_Document text_:
------------------------------------

# Simplicity 10560 auger belt replacement



## Lm032440## (Jan 8, 2018)

Hello!-new member here. I have a 10.5 hp 24" wide 10560 that I bought back in 2006 that I just snapped the auger belt on. I got a new belt thinking I could replace it myself but I am having some difficulty. The gear is so close to the auger pulley that I cant slip it by to put the belt on the bottom of that pulley. The manual shows removing a couple of the bolts from the gear assembly (I see only one bolt) and sliding the axle to the right but that doesn't seem right to me. I was wondering if anyone has any experience replacing this belt. 

Thank you!
Lou


----------



## jburson250 (Oct 25, 2017)

Welcome to SBF Lou!

I'm an Ariens owner, so can't provide specific advice.

I searched YouTube - there's many belt replacement videos but few for Simplicity. Modern 2 stage blowers are all similar. Perhaps there's a video or two that'll give you an overview of belt replacement, for example:






Another resource might be parts diagrams for the 10560E, such as these from Jack's Small Engines:

https://www.jackssmallengines.com/j...039-987041-987043-987144-987145-987147-987149

Simplicity's support number is: 1-800-317-7833. Don't know if they're good or worthless.

How 'bout talking face to face with a dealer. I can't imagine they'd refuse to give you free advice.

Also there's a Simplicity-specific forum right here on SBF:

Simplicity Snowblowers - Snowblower Forum : Snow Blower Forums

Sorry I can't be more helpful Lou. Good luck!


----------



## vinnycom (Nov 6, 2017)

u might have to separate the bucket from the drive/engine, support engine side w/small step ladder or stool or against wall so it cant fall.
loosen slightly bottom nuts, do not remove, remove upper attaching bolts, the ones that attach engine side to the bucket. pics would help. its a pia todo if its like mine


----------



## Lm032440## (Jan 8, 2018)

------------------------------------

_Material provided_:

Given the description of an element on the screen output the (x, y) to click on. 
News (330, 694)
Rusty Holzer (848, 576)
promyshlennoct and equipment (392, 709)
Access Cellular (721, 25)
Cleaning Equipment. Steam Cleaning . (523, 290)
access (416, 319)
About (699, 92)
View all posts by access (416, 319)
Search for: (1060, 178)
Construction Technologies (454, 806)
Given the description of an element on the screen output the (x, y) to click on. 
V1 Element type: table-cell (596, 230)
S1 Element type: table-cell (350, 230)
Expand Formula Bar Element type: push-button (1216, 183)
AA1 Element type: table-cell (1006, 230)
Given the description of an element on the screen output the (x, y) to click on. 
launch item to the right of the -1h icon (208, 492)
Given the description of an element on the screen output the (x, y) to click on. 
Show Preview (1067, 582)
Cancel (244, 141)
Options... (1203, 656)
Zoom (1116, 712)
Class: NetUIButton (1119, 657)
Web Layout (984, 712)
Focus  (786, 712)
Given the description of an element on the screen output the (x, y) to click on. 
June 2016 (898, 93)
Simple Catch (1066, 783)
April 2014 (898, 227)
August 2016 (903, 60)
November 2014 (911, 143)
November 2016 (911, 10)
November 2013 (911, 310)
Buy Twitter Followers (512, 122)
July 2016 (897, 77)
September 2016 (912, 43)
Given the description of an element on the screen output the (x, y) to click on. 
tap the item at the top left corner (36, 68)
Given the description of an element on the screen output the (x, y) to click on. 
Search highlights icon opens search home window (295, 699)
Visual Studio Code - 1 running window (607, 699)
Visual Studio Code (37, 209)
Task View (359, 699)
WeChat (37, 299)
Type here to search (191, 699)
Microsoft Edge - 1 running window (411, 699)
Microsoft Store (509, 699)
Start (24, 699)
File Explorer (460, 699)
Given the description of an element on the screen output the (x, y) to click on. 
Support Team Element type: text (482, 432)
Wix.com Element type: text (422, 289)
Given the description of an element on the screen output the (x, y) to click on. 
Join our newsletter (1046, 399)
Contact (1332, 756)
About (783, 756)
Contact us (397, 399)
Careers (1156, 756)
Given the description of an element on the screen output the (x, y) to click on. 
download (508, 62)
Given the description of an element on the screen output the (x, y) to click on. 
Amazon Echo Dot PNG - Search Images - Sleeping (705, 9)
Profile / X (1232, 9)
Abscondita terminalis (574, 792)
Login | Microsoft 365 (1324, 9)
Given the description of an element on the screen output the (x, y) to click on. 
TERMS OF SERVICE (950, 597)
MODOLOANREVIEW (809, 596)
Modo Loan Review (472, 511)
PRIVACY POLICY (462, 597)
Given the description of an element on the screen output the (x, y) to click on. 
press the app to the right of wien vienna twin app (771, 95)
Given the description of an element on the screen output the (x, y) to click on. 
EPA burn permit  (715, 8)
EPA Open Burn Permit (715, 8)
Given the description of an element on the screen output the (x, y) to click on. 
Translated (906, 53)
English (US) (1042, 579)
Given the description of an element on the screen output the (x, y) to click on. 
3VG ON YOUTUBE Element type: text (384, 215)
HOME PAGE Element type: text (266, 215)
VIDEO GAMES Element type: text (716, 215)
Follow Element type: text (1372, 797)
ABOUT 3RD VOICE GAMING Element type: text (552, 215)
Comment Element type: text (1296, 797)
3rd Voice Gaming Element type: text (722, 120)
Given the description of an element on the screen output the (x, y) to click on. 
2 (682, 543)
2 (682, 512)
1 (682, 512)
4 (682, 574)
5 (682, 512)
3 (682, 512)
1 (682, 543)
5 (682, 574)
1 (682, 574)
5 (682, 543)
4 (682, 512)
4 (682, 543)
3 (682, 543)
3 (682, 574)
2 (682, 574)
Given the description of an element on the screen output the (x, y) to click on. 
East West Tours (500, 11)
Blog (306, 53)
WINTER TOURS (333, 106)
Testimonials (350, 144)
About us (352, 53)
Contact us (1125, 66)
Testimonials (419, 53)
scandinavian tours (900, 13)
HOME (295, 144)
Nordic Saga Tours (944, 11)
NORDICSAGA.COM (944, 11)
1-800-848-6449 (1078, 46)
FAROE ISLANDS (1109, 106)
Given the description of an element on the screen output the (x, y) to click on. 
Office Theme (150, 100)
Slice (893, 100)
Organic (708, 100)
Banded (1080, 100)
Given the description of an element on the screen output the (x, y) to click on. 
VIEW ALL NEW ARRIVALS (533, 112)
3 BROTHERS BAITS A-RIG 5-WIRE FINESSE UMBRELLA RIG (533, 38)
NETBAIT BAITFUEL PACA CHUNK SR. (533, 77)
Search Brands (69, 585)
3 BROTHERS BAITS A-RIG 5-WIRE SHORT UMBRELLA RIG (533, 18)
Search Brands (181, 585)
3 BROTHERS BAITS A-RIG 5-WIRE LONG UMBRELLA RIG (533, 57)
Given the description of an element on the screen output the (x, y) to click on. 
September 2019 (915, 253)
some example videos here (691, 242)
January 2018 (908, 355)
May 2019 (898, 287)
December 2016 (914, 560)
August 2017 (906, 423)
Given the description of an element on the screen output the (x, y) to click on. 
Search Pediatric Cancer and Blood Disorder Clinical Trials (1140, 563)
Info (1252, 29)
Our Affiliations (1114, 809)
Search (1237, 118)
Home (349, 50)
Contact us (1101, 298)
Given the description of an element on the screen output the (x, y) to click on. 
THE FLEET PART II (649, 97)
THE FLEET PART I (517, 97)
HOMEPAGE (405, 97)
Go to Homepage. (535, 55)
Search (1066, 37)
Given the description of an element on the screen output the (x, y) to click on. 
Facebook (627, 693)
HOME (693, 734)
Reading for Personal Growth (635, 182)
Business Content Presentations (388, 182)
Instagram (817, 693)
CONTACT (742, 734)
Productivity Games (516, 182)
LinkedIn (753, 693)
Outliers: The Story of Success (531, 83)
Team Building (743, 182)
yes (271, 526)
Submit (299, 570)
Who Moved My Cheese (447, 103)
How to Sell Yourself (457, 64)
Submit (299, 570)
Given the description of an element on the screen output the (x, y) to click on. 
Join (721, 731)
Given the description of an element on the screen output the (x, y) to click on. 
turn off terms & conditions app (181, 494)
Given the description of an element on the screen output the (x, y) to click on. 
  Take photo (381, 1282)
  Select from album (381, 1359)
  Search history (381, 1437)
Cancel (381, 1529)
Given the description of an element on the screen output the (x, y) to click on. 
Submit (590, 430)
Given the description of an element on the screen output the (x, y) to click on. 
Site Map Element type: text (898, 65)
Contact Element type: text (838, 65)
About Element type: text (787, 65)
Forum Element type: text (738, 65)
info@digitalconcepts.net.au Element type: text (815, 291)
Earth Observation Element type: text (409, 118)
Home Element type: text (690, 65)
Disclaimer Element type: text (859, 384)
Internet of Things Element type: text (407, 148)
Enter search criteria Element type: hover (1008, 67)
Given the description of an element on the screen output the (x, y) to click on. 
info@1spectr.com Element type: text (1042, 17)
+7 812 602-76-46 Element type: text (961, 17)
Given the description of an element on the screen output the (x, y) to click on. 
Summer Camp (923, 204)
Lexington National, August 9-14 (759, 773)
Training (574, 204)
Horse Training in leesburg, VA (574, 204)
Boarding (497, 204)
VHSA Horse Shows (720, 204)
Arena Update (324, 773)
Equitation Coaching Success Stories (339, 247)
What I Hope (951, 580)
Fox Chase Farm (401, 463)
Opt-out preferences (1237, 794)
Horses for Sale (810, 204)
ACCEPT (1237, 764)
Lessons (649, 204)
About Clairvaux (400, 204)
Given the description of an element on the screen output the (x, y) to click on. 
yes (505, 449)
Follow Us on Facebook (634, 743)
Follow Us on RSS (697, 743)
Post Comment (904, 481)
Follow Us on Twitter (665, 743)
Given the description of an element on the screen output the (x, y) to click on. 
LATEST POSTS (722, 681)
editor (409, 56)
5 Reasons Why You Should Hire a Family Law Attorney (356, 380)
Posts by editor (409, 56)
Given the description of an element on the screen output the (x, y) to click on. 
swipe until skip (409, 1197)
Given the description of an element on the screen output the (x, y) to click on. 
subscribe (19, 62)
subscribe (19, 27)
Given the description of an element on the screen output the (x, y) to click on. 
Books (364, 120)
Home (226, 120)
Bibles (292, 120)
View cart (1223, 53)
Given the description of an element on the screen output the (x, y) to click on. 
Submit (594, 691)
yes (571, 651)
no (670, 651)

------------------------------------

_What you need to do_:
1. Answer these questions using the auger belt thread:
(a) What horsepower and width is the blower Lou owns, and in what year was it bought?
(b) What brand of snowblower does jburson250 own?
(c) What does vinnycom suggest for supporting the engine side?
2. Write the next part of the auger belt thread, beginning with the post under its final heading.
The items are separate material and have no connection to the auger belt thread.

_Responses per task_:
1.
(a) It is 10.5 hp and 24" wide, and it was bought in 2006.
(b) Ariens.
(c) A small step ladder or stool, or a wall, so that it can't fall.

2.
Thank you for the responses. I don't think I can take the bucket off or at least I shouldn't have to according to the manual although it would be much easier if I could. There has to be a way to slide the axle out of the way here but I think I'll head to the dealer on Sat for a little advice! Thank you
Lou


----------



## vinnycom (Nov 6, 2017)

u dont take it off, it opens like a clam shell, bottom bolts act like a hinge, just make sure engine side is supported



if it was easy we'd all be astronauts .........or reality tv stars


----------



## Lm032440## (Jan 8, 2018)

I spoke to the dealer today and got the belt on-thank you!  I have a new problem now though - I had to open up the pawl to rotate the gear to feed the belt behind it. To do this I took the bolt out of the gear assembly because the manual said to but I don't think it was necessary. Now I can't get the bolt back in because I think the axle moved along with the bolt hole and I can't locate the hole now. The set collar was all the way to the right before this and now there is about an inch gap and I didn't touch it


I've attached a couple of pics and descriptions if anyone might be able to help


Thank you in advance


Lou


----------



## vinnycom (Nov 6, 2017)

i cant help u here but for future reference my blower has unmovable thick metal tangs to keep belt in place on auger large pulley. manual says to bend them out of way when doing belt change, ha.
easier for me was to remove the large auger pulley, wrap belt on it then reinsert pulley in to auger shaft.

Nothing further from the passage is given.